Ich habe sie in ihrem Haus in Preetz besucht.
Inge Severin
Es war eine glückliche Zeit,
sagt sie, begonnen hatte es mit
Klaus
Beeltes Hänsel und Gretel, 1989 eine von insgesamt sechs Vorstellungen
des 2. Preetzer Papiertheatertreffens. Das erweckte schlagartig meine
Begeisterung, und mit der steckte ich gleich meinen Mann an. Er war
gerade pensioniert worden und ab sofort wieder gut beschäftigt. Wir
hatten eine phantastische Zeit.

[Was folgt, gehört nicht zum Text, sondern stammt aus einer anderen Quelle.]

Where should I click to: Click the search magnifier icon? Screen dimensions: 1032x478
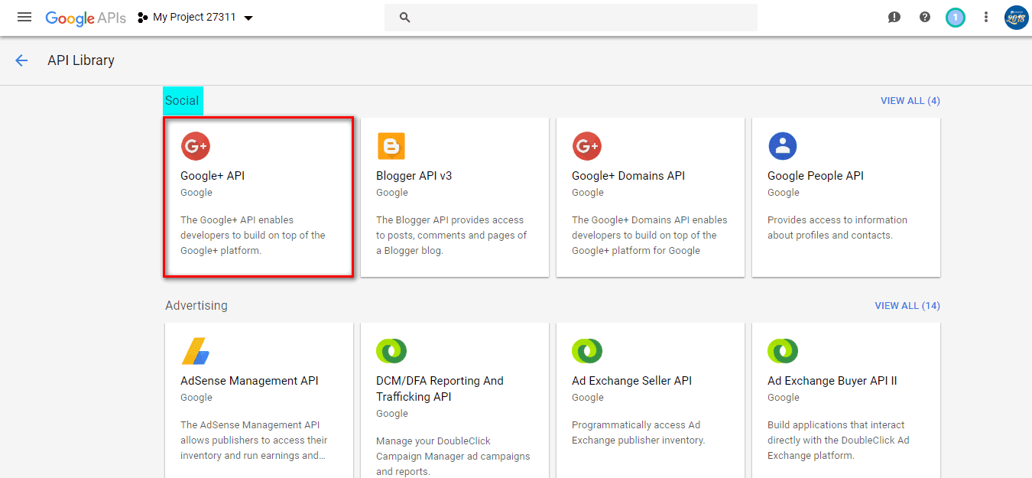(405, 18)
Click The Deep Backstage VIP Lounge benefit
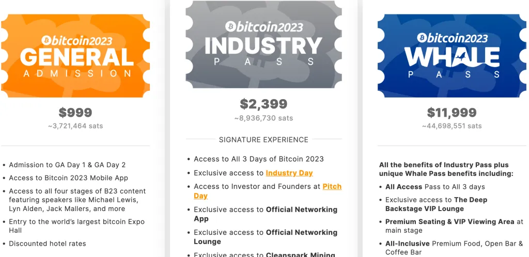The width and height of the screenshot is (529, 257). click(x=436, y=204)
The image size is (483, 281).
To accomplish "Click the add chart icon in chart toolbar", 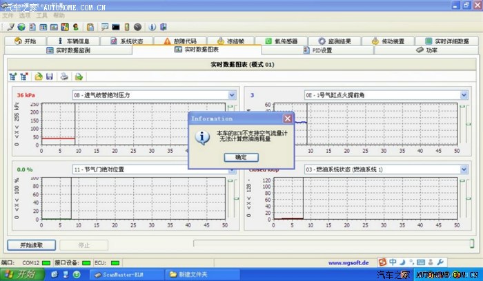I will [x=13, y=76].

Von Spielwut gepackt, arbeiteten wir
nun jedes Jahr von Februar bis September an einem neuen Stück. Jedes
Mal etwas ganz anderes zu machen, war unser Ziel. Diese kreativen Jahre
haben uns Erfüllung gebracht.
Was haben Sie gemeinsam gemacht und
was haben Sie sich geteilt?
Mein Mann war der Bühnentechniker. Er baute die Bühnen, besorgte Licht
und Ton, ich malte die Figurinen und die Kulissen und schnitt sie aus.
Aber er wirkte auch dabei mit, dachte sich immer neue Sachen aus, vor
allem, um die Figurinen beweglicher zu machen. Nicht nur mit den
drehbaren Ständern, er ließ sich noch mehr einfallen. Zum Beispiel in
Karneval der Tiere bekamen die Eulen bewegliche Flügel, und die
Schildkröten konnten im Gleichschritt marschieren. Heikel war es mit
dem Wolf in Peter und der Wolf - damals spielten wir noch von oben -
wir mussten ihn mit einem Band am Schwanz packen und einfangen, was
jedes Mal sehr aufregend war. Der Feuervogel fliegt, nachdem er den
Zauberer besiegt hat, und dann stürzt mit Krach und Rauch dessen Palast
ein. Und der fesche Rudolf in Fisch zu viert hebt den Arm mit dem Glas,
aus dem er gleich das Arsen trinken wird.
Das feuerzeug
Gespielt haben Sie dann aber immer
gemeinsam?
Ja, wir konnten nicht voneinander los. Schon weil wir von beiden Seiten
agierten. Das hätte einer allein nicht gekonnt. Zuerst hatten wir
verdeckt gespielt, also hinter einer großen Verkleidung der Bühne. Dann
fanden wir es interessanter, die Spieler zu sehen und haben uns
befreit. Es gefällt mir nach wie vor am besten so. Wir hatten ja auch
nie einen absoluten Perfektionsanspruch. Ich mag es, wenn man sieht,
wie es gemacht wird, wie die Spieler tätig sind, und weil es
Laientheater ist und bleibt, darf auch mal etwas wackeln. Mir gefällt
sehr, wie es die schwedischen Castegren-Schwestern bringen.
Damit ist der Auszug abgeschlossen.